### TASK PROMPT
What follows is a set of records; copy all of it exactly.

Records excerpted from a collection:
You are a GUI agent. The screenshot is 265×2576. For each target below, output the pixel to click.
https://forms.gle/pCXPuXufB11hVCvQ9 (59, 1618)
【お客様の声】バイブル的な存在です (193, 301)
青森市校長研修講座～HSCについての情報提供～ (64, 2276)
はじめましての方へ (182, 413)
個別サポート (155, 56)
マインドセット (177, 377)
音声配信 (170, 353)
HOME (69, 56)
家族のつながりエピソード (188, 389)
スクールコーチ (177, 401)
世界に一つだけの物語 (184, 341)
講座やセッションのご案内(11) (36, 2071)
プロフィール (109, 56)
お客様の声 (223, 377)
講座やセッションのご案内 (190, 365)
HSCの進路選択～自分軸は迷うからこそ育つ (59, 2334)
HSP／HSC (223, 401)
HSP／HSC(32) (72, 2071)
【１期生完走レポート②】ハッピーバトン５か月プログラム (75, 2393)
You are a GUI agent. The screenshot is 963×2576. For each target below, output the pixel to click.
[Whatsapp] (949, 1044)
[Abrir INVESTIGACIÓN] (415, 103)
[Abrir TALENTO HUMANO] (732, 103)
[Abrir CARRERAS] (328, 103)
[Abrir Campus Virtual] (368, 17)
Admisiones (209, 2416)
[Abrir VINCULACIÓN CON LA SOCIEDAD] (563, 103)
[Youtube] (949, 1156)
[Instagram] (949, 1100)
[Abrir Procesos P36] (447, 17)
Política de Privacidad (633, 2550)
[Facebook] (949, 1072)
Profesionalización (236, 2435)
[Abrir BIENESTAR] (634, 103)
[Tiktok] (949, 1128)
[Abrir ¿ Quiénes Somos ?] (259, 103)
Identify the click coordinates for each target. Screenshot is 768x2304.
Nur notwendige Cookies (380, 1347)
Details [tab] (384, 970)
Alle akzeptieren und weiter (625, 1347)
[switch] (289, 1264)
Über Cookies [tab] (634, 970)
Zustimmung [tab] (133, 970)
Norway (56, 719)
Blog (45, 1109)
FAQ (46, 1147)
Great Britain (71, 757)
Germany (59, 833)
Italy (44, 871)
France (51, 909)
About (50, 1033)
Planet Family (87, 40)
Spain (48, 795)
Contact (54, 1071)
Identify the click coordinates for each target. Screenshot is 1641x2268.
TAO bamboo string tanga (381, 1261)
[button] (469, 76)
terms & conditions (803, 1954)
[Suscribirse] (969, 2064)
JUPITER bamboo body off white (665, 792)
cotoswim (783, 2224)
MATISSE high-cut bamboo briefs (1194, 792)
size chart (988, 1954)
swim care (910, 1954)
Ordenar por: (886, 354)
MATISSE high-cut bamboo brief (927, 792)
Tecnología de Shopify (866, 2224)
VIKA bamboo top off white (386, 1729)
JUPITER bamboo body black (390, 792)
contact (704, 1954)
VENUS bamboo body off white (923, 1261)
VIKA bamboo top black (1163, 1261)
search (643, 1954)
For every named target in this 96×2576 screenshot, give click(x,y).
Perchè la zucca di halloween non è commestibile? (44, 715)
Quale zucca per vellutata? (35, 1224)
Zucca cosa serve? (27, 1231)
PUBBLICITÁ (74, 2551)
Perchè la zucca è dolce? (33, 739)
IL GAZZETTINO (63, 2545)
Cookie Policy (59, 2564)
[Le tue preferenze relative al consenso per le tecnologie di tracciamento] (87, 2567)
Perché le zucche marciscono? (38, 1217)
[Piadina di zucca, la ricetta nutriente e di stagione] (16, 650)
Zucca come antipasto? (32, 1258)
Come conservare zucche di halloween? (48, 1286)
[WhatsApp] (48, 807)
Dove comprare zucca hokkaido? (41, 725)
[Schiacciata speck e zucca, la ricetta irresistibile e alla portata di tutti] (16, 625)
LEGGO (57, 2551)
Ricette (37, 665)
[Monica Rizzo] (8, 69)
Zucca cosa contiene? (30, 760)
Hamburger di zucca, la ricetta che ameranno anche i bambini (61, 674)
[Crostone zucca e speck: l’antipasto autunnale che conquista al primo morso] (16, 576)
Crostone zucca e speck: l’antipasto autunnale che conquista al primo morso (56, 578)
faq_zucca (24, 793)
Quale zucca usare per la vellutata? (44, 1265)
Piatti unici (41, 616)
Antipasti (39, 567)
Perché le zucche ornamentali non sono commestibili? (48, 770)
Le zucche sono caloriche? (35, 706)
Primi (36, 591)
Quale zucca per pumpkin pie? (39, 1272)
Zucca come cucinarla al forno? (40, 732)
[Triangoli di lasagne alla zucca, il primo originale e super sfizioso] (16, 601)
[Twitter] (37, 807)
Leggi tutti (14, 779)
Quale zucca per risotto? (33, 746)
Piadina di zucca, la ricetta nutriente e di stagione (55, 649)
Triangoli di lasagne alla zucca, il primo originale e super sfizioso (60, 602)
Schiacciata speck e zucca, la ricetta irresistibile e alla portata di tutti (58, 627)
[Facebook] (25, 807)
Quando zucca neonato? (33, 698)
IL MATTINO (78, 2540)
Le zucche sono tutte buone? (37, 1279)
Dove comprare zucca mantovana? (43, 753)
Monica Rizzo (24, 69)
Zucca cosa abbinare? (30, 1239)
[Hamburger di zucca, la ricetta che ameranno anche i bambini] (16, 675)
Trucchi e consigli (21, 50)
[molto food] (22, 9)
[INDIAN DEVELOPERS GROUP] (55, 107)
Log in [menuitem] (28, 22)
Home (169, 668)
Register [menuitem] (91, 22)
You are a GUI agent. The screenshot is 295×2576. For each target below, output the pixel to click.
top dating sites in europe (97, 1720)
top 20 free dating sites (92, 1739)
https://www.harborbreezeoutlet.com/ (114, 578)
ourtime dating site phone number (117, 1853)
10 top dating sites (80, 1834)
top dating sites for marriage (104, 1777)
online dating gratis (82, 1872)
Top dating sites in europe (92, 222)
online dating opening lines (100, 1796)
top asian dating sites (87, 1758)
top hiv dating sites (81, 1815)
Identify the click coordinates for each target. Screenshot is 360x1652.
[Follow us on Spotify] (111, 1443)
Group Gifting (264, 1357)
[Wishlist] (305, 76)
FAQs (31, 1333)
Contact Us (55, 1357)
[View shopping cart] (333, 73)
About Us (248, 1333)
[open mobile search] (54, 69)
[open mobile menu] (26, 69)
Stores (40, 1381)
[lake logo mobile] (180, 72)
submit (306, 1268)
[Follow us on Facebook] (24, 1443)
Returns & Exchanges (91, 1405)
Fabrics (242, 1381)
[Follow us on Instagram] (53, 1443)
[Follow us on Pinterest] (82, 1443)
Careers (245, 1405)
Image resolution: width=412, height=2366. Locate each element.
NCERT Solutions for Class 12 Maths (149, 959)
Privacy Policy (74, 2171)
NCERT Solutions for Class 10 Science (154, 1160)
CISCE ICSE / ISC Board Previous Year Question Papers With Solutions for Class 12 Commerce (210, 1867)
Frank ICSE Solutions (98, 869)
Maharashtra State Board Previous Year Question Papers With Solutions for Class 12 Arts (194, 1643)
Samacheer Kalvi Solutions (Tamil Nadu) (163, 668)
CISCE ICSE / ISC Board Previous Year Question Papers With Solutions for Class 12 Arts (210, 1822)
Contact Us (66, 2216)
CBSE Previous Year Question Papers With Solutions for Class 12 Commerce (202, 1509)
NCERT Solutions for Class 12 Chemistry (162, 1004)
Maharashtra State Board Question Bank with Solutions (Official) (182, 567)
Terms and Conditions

### EXPECTED ANSWER
You are a GUI agent. The screenshot is 265×2576. For each target below, output the pixel to click.
https://forms.gle/pCXPuXufB11hVCvQ9 (59, 1618)
【お客様の声】バイブル的な存在です (193, 301)
青森市校長研修講座～HSCについての情報提供～ (64, 2276)
はじめましての方へ (182, 413)
個別サポート (155, 56)
マインドセット (177, 377)
音声配信 (170, 353)
HOME (69, 56)
家族のつながりエピソード (188, 389)
スクールコーチ (177, 401)
世界に一つだけの物語 (184, 341)
講座やセッションのご案内(11) (36, 2071)
プロフィール (109, 56)
お客様の声 (223, 377)
講座やセッションのご案内 (190, 365)
HSCの進路選択～自分軸は迷うからこそ育つ (59, 2334)
HSP／HSC (223, 401)
HSP／HSC(32) (72, 2071)
【１期生完走レポート②】ハッピーバトン５か月プログラム (75, 2393)
You are a GUI agent. The screenshot is 963×2576. For each target below, output the pixel to click.
[Whatsapp] (949, 1044)
[Abrir INVESTIGACIÓN] (415, 103)
[Abrir TALENTO HUMANO] (732, 103)
[Abrir CARRERAS] (328, 103)
[Abrir Campus Virtual] (368, 17)
Admisiones (209, 2416)
[Abrir VINCULACIÓN CON LA SOCIEDAD] (563, 103)
[Youtube] (949, 1156)
[Instagram] (949, 1100)
[Abrir Procesos P36] (447, 17)
Política de Privacidad (633, 2550)
[Facebook] (949, 1072)
Profesionalización (236, 2435)
[Abrir BIENESTAR] (634, 103)
[Tiktok] (949, 1128)
[Abrir ¿ Quiénes Somos ?] (259, 103)
Identify the click coordinates for each target. Screenshot is 768x2304.
Nur notwendige Cookies (380, 1347)
Details [tab] (384, 970)
Alle akzeptieren und weiter (625, 1347)
[switch] (289, 1264)
Über Cookies [tab] (634, 970)
Zustimmung [tab] (133, 970)
Norway (56, 719)
Blog (45, 1109)
FAQ (46, 1147)
Great Britain (71, 757)
Germany (59, 833)
Italy (44, 871)
France (51, 909)
About (50, 1033)
Planet Family (87, 40)
Spain (48, 795)
Contact (54, 1071)
Identify the click coordinates for each target. Screenshot is 1641x2268.
TAO bamboo string tanga (381, 1261)
[button] (469, 76)
terms & conditions (803, 1954)
[Suscribirse] (969, 2064)
JUPITER bamboo body off white (665, 792)
cotoswim (783, 2224)
MATISSE high-cut bamboo briefs (1194, 792)
size chart (988, 1954)
swim care (910, 1954)
Ordenar por: (886, 354)
MATISSE high-cut bamboo brief (927, 792)
Tecnología de Shopify (866, 2224)
VIKA bamboo top off white (386, 1729)
JUPITER bamboo body black (390, 792)
contact (704, 1954)
VENUS bamboo body off white (923, 1261)
VIKA bamboo top black (1163, 1261)
search (643, 1954)
For every named target in this 96×2576 screenshot, give click(x,y).
Perchè la zucca di halloween non è commestibile? (44, 715)
Quale zucca per vellutata? (35, 1224)
Zucca cosa serve? (27, 1231)
PUBBLICITÁ (74, 2551)
Perchè la zucca è dolce? (33, 739)
IL GAZZETTINO (63, 2545)
Cookie Policy (59, 2564)
[Le tue preferenze relative al consenso per le tecnologie di tracciamento] (87, 2567)
Perché le zucche marciscono? (38, 1217)
[Piadina di zucca, la ricetta nutriente e di stagione] (16, 650)
Zucca come antipasto? (32, 1258)
Come conservare zucche di halloween? (48, 1286)
[WhatsApp] (48, 807)
Dove comprare zucca hokkaido? (41, 725)
[Schiacciata speck e zucca, la ricetta irresistibile e alla portata di tutti] (16, 625)
LEGGO (57, 2551)
Ricette (37, 665)
[Monica Rizzo] (8, 69)
Zucca cosa contiene? (30, 760)
Hamburger di zucca, la ricetta che ameranno anche i bambini (61, 674)
[Crostone zucca e speck: l’antipasto autunnale che conquista al primo morso] (16, 576)
Crostone zucca e speck: l’antipasto autunnale che conquista al primo morso (56, 578)
faq_zucca (24, 793)
Quale zucca usare per la vellutata? (44, 1265)
Piatti unici (41, 616)
Antipasti (39, 567)
Perché le zucche ornamentali non sono commestibili? (48, 770)
Le zucche sono caloriche? (35, 706)
Primi (36, 591)
Quale zucca per pumpkin pie? (39, 1272)
Zucca come cucinarla al forno? (40, 732)
[Triangoli di lasagne alla zucca, il primo originale e super sfizioso] (16, 601)
[Twitter] (37, 807)
Leggi tutti (14, 779)
Quale zucca per risotto? (33, 746)
Piadina di zucca, la ricetta nutriente e di stagione (55, 649)
Triangoli di lasagne alla zucca, il primo originale e super sfizioso (60, 602)
Schiacciata speck e zucca, la ricetta irresistibile e alla portata di tutti (58, 627)
[Facebook] (25, 807)
Quando zucca neonato? (33, 698)
IL MATTINO (78, 2540)
Le zucche sono tutte buone? (37, 1279)
Dove comprare zucca mantovana? (43, 753)
Monica Rizzo (24, 69)
Zucca cosa abbinare? (30, 1239)
[Hamburger di zucca, la ricetta che ameranno anche i bambini] (16, 675)
Trucchi e consigli (21, 50)
[molto food] (22, 9)
[INDIAN DEVELOPERS GROUP] (55, 107)
Log in [menuitem] (28, 22)
Home (169, 668)
Register [menuitem] (91, 22)
You are a GUI agent. The screenshot is 295×2576. For each target below, output the pixel to click.
top dating sites in europe (97, 1720)
top 20 free dating sites (92, 1739)
https://www.harborbreezeoutlet.com/ (114, 578)
ourtime dating site phone number (117, 1853)
10 top dating sites (80, 1834)
top dating sites for marriage (104, 1777)
online dating gratis (82, 1872)
Top dating sites in europe (92, 222)
online dating opening lines (100, 1796)
top asian dating sites (87, 1758)
top hiv dating sites (81, 1815)
Identify the click coordinates for each target. Screenshot is 360x1652.
[Follow us on Spotify] (111, 1443)
Group Gifting (264, 1357)
[Wishlist] (305, 76)
FAQs (31, 1333)
Contact Us (55, 1357)
[View shopping cart] (333, 73)
About Us (248, 1333)
[open mobile search] (54, 69)
[open mobile menu] (26, 69)
Stores (40, 1381)
[lake logo mobile] (180, 72)
submit (306, 1268)
[Follow us on Facebook] (24, 1443)
Returns & Exchanges (91, 1405)
Fabrics (242, 1381)
[Follow us on Instagram] (53, 1443)
[Follow us on Pinterest] (82, 1443)
Careers (245, 1405)
Image resolution: width=412, height=2366. Locate each element.
NCERT Solutions for Class 12 Maths (149, 959)
Privacy Policy (74, 2171)
NCERT Solutions for Class 10 Science (154, 1160)
CISCE ICSE / ISC Board Previous Year Question Papers With Solutions for Class 12 Commerce (210, 1867)
Frank ICSE Solutions (98, 869)
Maharashtra State Board Previous Year Question Papers With Solutions for Class 12 Arts (194, 1643)
Samacheer Kalvi Solutions (Tamil Nadu) (163, 668)
CISCE ICSE / ISC Board Previous Year Question Papers With Solutions for Class 12 Arts (210, 1822)
Contact Us (66, 2216)
CBSE Previous Year Question Papers With Solutions for Class 12 Commerce (202, 1509)
NCERT Solutions for Class 12 Chemistry (162, 1004)
Maharashtra State Board Question Bank with Solutions (Official) (182, 567)
Terms and Conditions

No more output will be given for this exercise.